Work out how many lines in the data hold the string "width". Reply with only that number.

Saved data entries:

###

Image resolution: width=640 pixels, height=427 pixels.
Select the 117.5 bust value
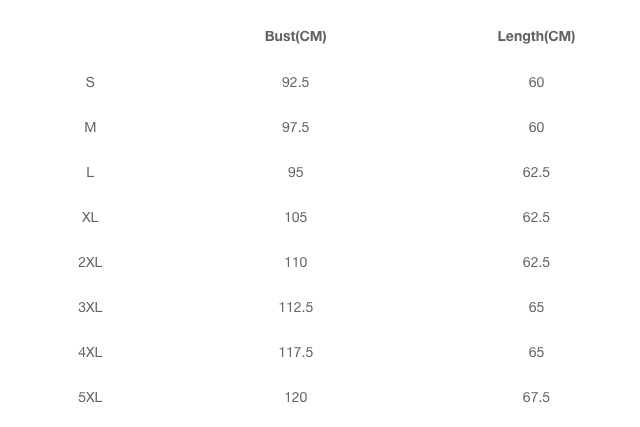click(x=296, y=352)
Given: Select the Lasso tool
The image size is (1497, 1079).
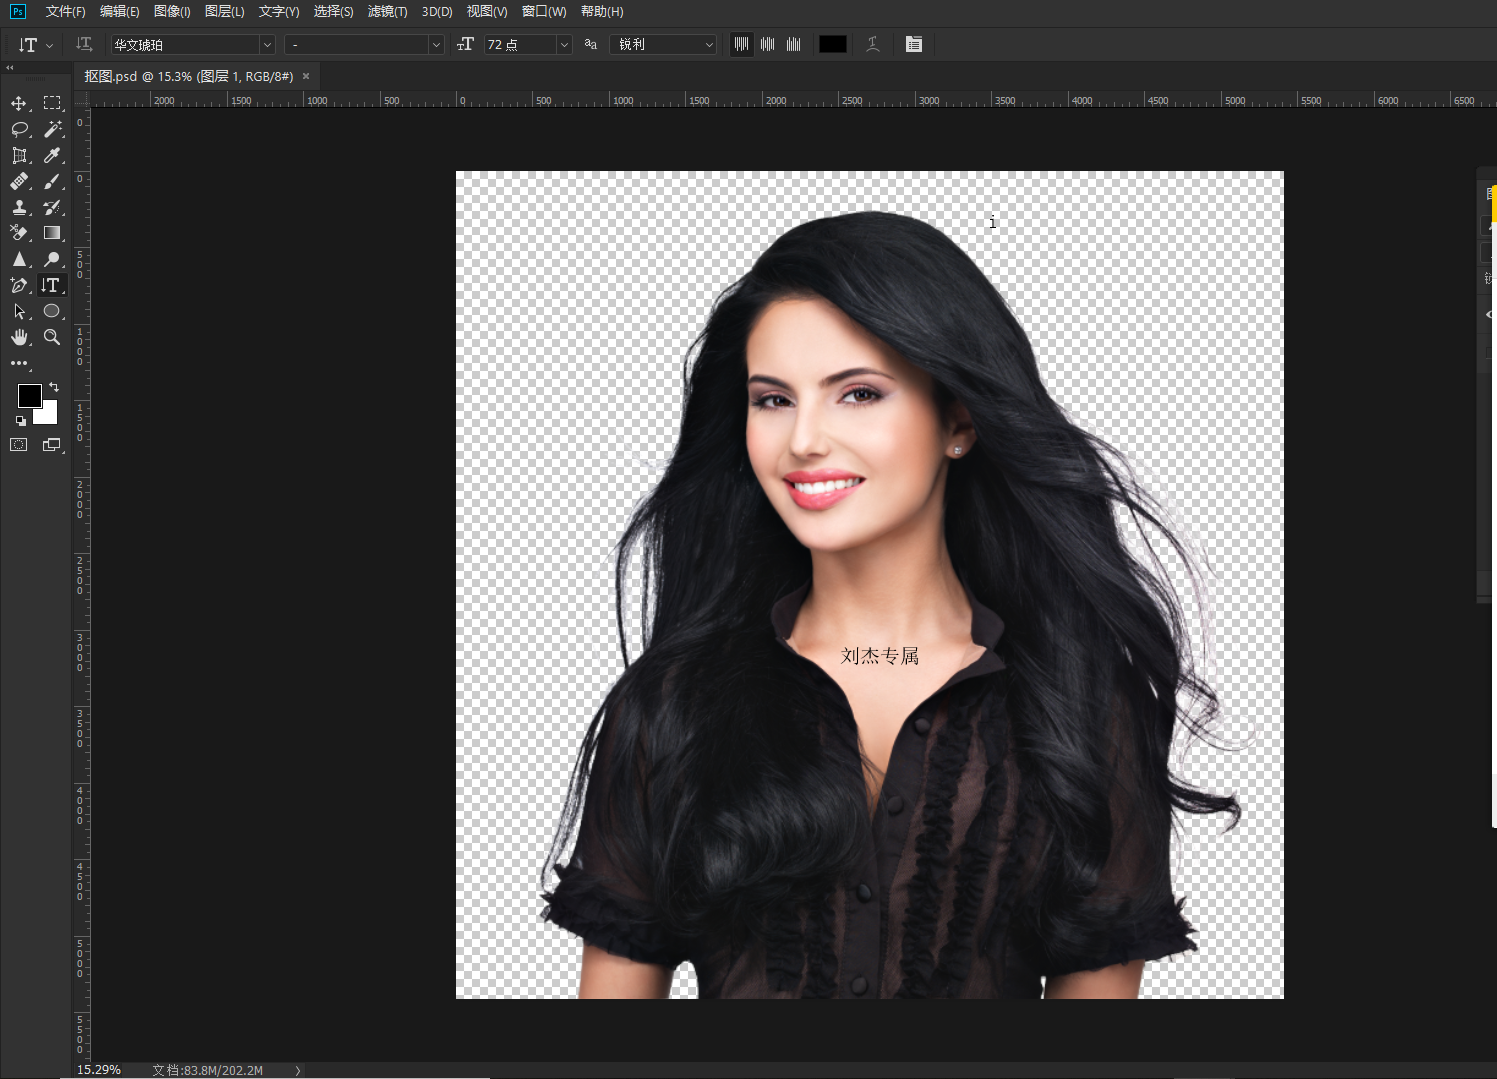Looking at the screenshot, I should 19,129.
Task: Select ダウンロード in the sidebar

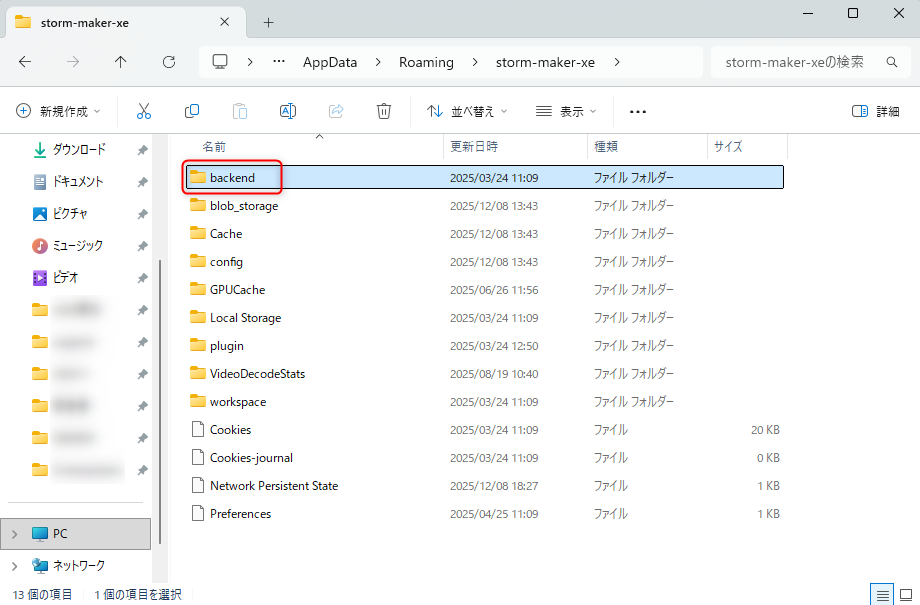Action: pyautogui.click(x=78, y=150)
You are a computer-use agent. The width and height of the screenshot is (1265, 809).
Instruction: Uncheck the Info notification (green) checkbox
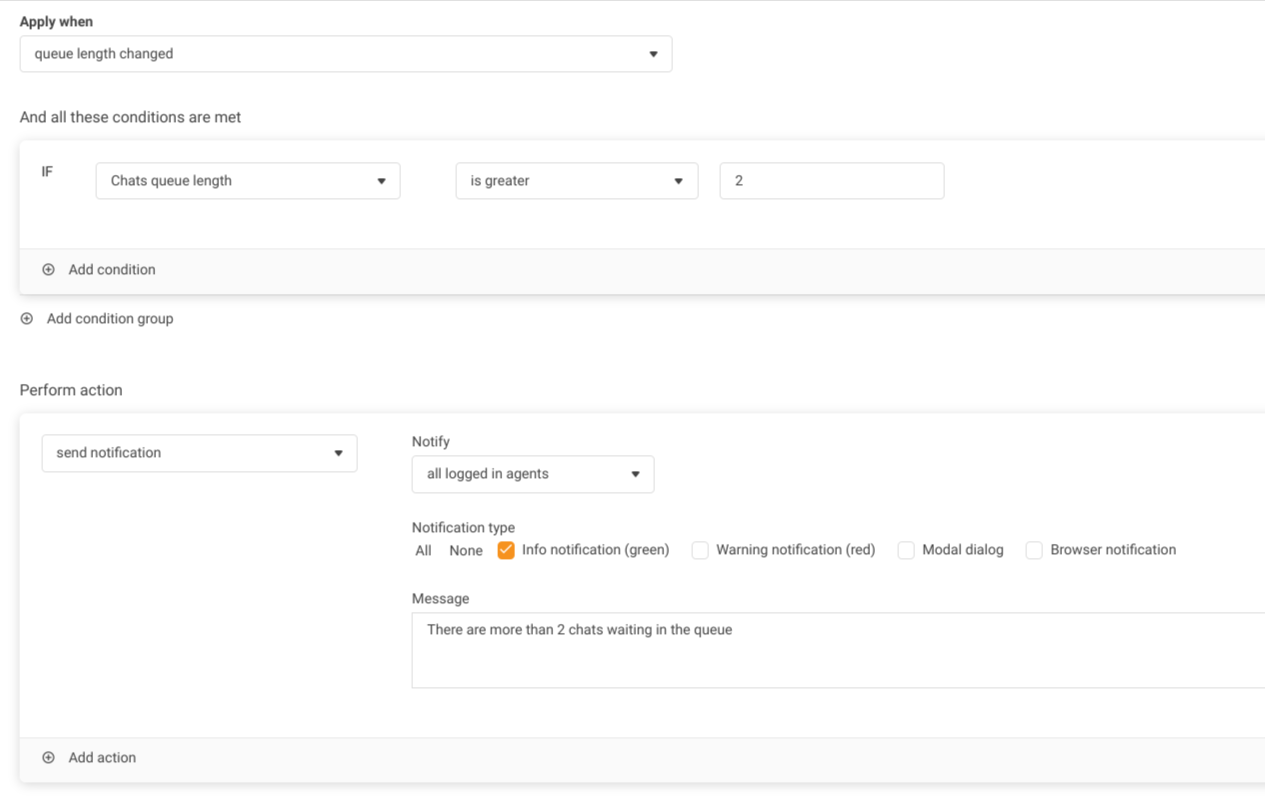[506, 550]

###

> _TASK OUTPUT_: 2